D avid Wright is not a very good bowler. He would like you to know this, should you think that being a very good baseball player, which he is, would somehow translate to being a good bowler, which it does not. He admits to bowling frequently, bowling being one of the few leisure activities available in Port St. Lucie, Florida, home of Tradition Field, the Mets’ spring-training facility. He also has his own bowling ball and shoes, which, he knows, may look a little suspicious, like signs of a highly competitive personality, which is something many people (Wright included) talk about when they talk about Wright. But no, no—it’s not that. “It’s for hygiene purposes more than anything,” Wright says while tying his shoes at Superplay USA, a massive complex that contains a beer pub, an arcade, a laser-tag arena, a mini-golf course, batting cages, half the population of Port St. Lucie, and a 48-lane bowling alley. “I’m not like a hygiene freak or anything. I’m just not so into wearing other people’s shoes and sticking my fingers in things that strangers have touched.”
A bowling alley is a particularly fitting environment in which to spend time with Wright. At 24, he comes across as so wholesome that you suspect he was cryogenically frozen sometime around 1955 and thawed out three years ago, when he made his first start at third base in the major leagues. His friends note, almost apologetically, that he is unwaveringly polite and humble, and even those who hate him admit that … actually, scratch that. No one hates David Wright. In fact, when people talk about him, they tend to fall back on a certain refrain: “I’m sorry, but you’ve just got to love the kid.” To support this claim, they will point you in the direction of Wright’s smile, which seems to have transformative powers. Professional athletes these days, baseball players especially, are not expected to smile. They are expected to bemoan their contracts and question their teammates’ skills and act prickly with fans and lie about not using steroids. But when Wright hits a home run, or even when he doesn’t, and especially when he gets ragged on in the clubhouse for being such a pretty boy, his reaction is uniform: the pinched dimples, the flash of white teeth, the brown eyes sparkling—a random combination of muscle movements offering infinite branding possibilities.
Tonight, Wright is joined by John Maine, the Mets’ wiry 25-year-old pitcher, and Joe Hietpas, a 27-year-old minor-league catcher with a lumberjack’s build. On the team, Wright is closest with the younger guys, those who share his non-baseball interests (PlayStation, hip-hop) but have little in common with him when it comes to their careers.

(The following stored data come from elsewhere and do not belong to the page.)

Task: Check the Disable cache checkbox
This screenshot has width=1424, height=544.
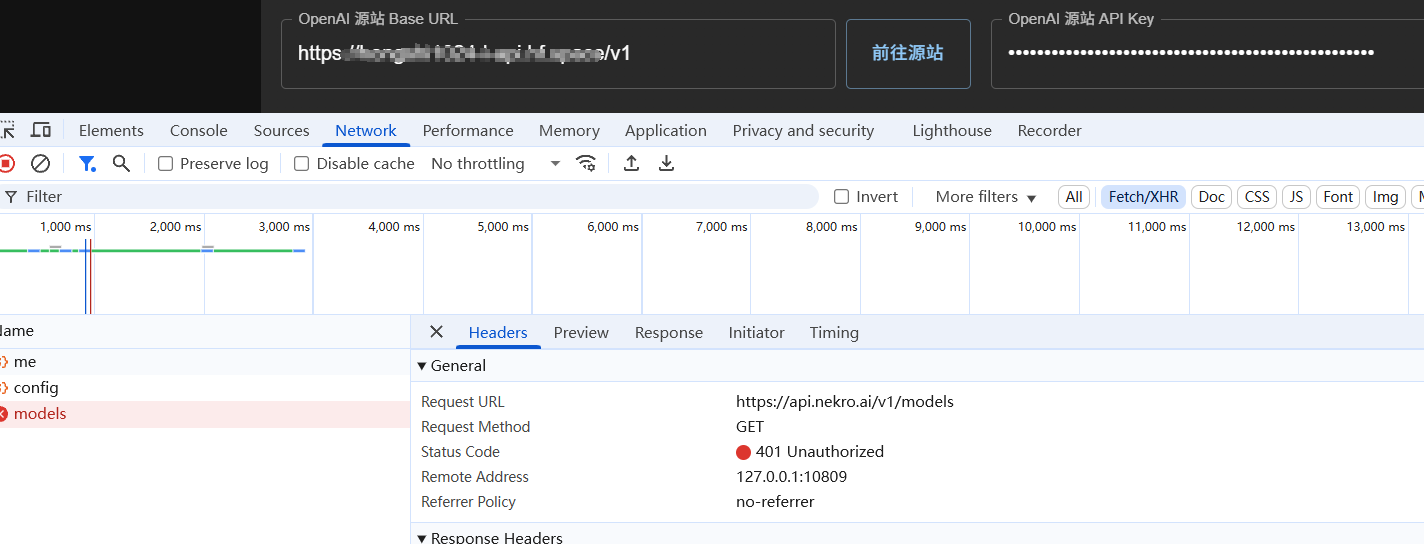Action: coord(301,163)
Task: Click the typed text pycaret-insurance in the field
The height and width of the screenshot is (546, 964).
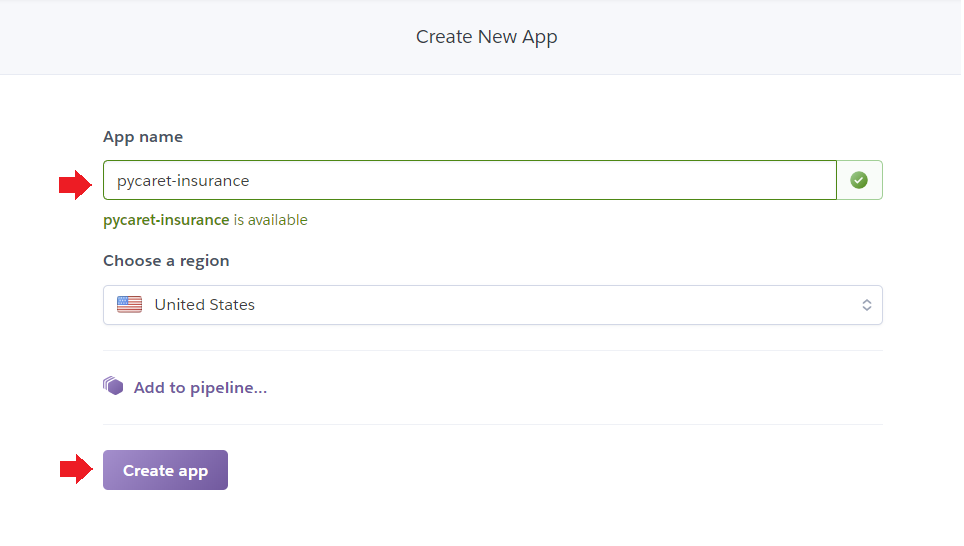Action: [183, 181]
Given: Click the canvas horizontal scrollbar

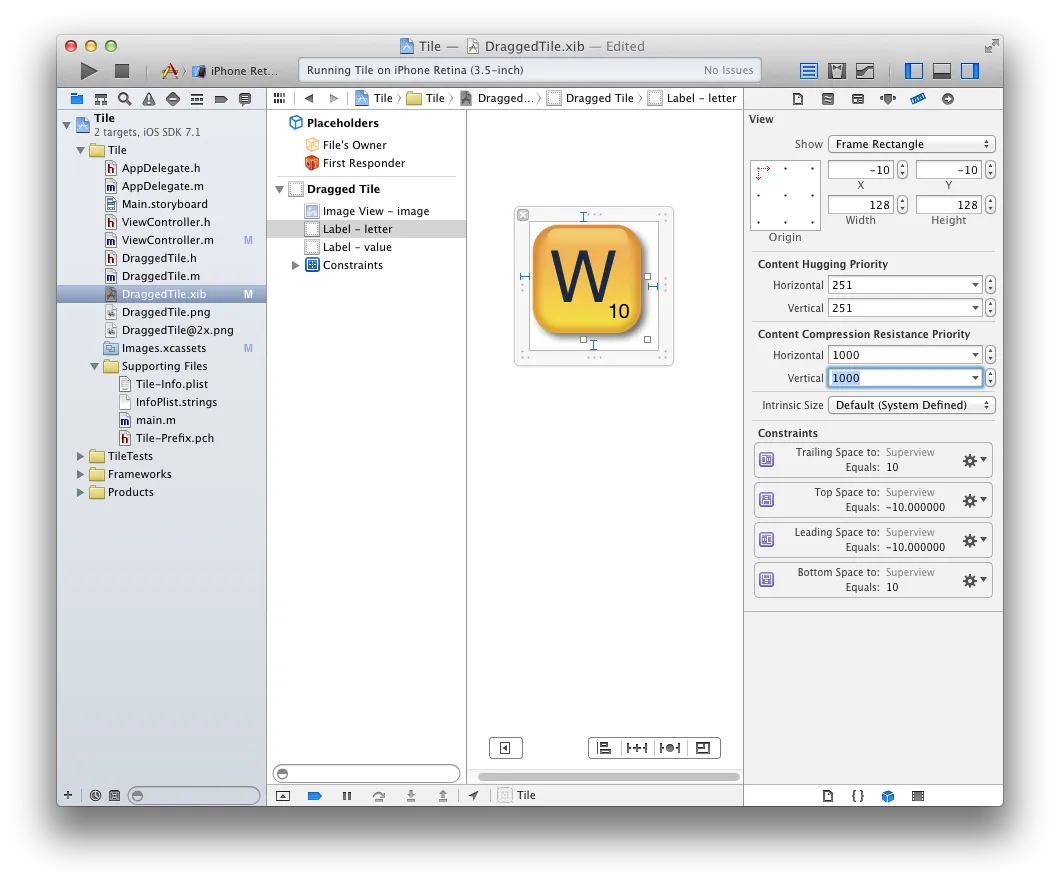Looking at the screenshot, I should pos(608,776).
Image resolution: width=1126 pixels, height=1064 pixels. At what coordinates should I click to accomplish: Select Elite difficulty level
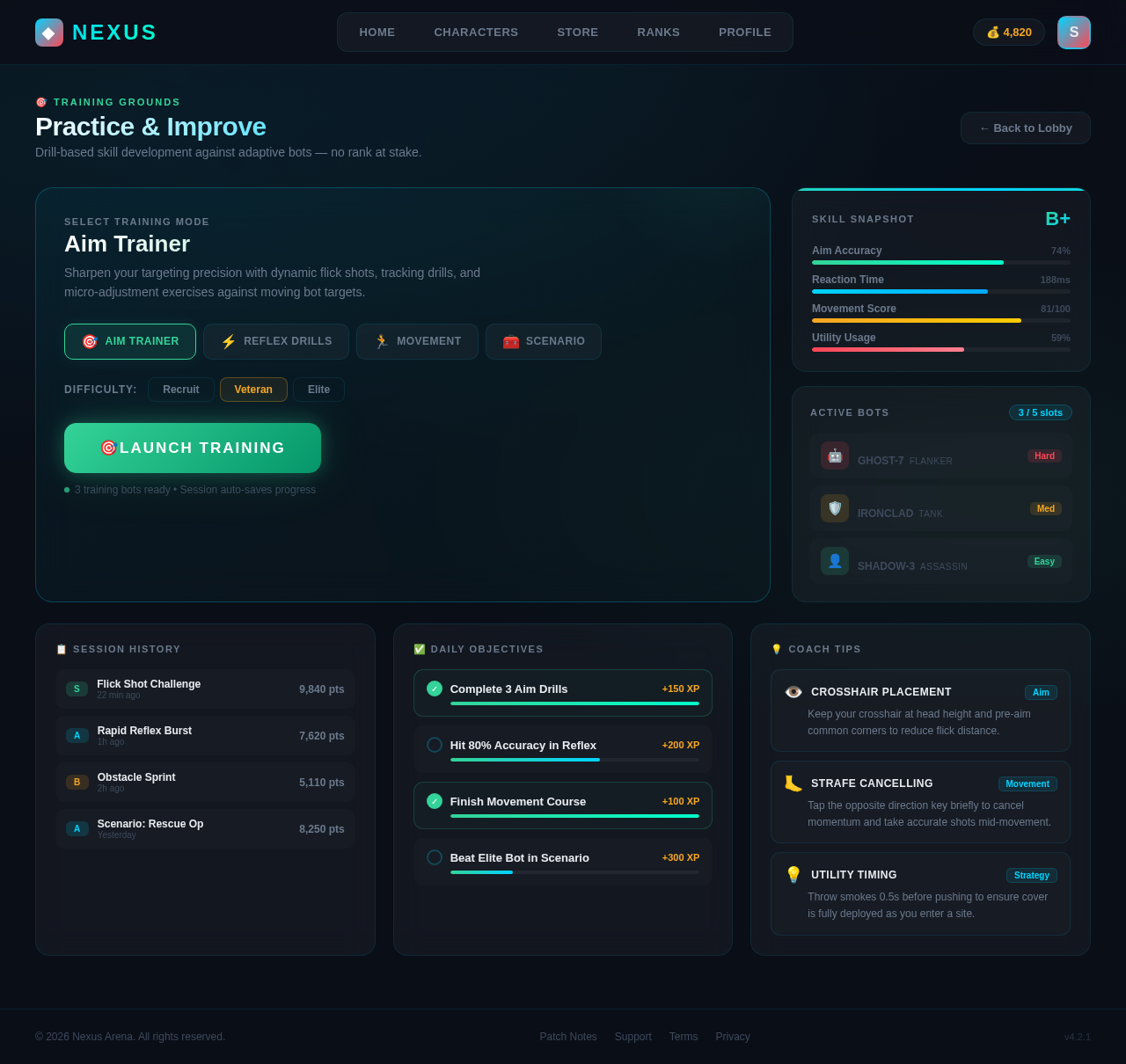click(318, 390)
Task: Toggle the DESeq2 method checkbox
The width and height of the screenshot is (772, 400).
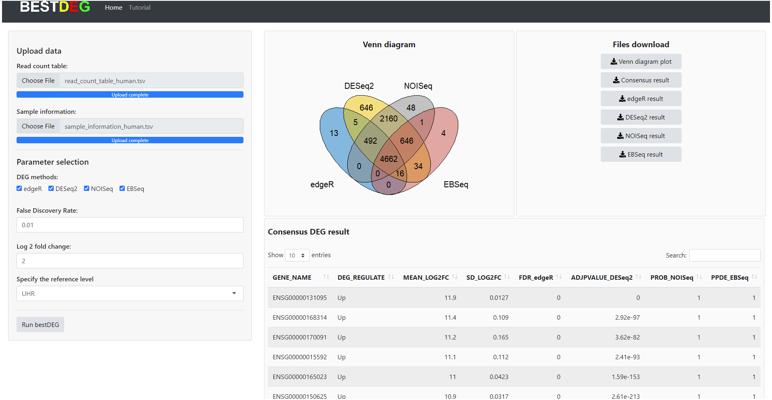Action: 52,188
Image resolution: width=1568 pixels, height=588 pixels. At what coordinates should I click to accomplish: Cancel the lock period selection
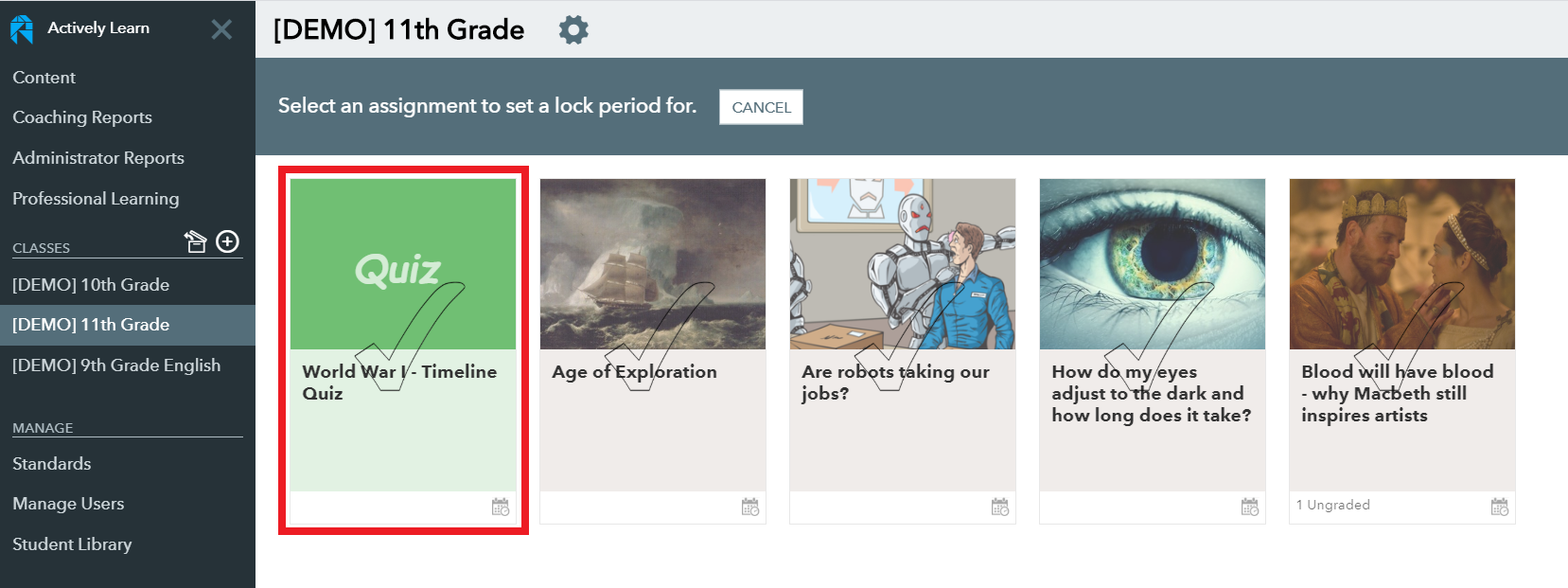point(761,107)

Midway through last season—which ended with the Mets one heartbreaking game away from the World Series and almost eclipsing the Yankees as the New York team—Wright signed a contract for $55 million over six years. It was a lucrative and symbolic declaration on the part of franchise executives: Wright is not merely a player with the talent to anchor a team, he is a star in the old-school mold, a galvanizer, pure packaged Americana. “There have been other kids in our organization who you latch onto and like, but then, for whatever reason, they don’t make it,” says Mets COO Jeff Wilpon. “David is the exception. I’ve been lucky enough to meet guys like Michael Jordan and Wayne Gretzky, and I believe David has that thing, you know, that same approach to the game that made them so addicting to watch.”
Everyone is settled in, prepared to bowl. Maine reaches into his back pocket for a tin of Copenhagen chewing tobacco. Hietpas orders a pitcher of Bud Light. “No thanks, I’m good,” says Wright, who is not a teetotaler but often talks about drugs and alcohol as if he were auditioning for a dare commercial. (“When you’re coming up, they have meetings with you about drugs, about drinking, about women. They hire these actors who come in and perform a bunch of scenarios. It’s pretty funny and basic, but it sticks in the head of someone who’s 18 or 19 years old.”) As the game starts, there is a subtle shift in Wright: He bounces on his toes, as he does when he’s playing third. He chides Hietpas—“The objective is to knock over the pins!”—but he goes easier on Maine, who’s bowling left-handed to protect his throwing arm. Finally, when it’s Wright’s turn, a smile comes over his face—the smile—as if he already knows what’s going to happen next. “That’s what I’m talking about,” he yells upon releasing the ball. Every pin topples in a perfect strike.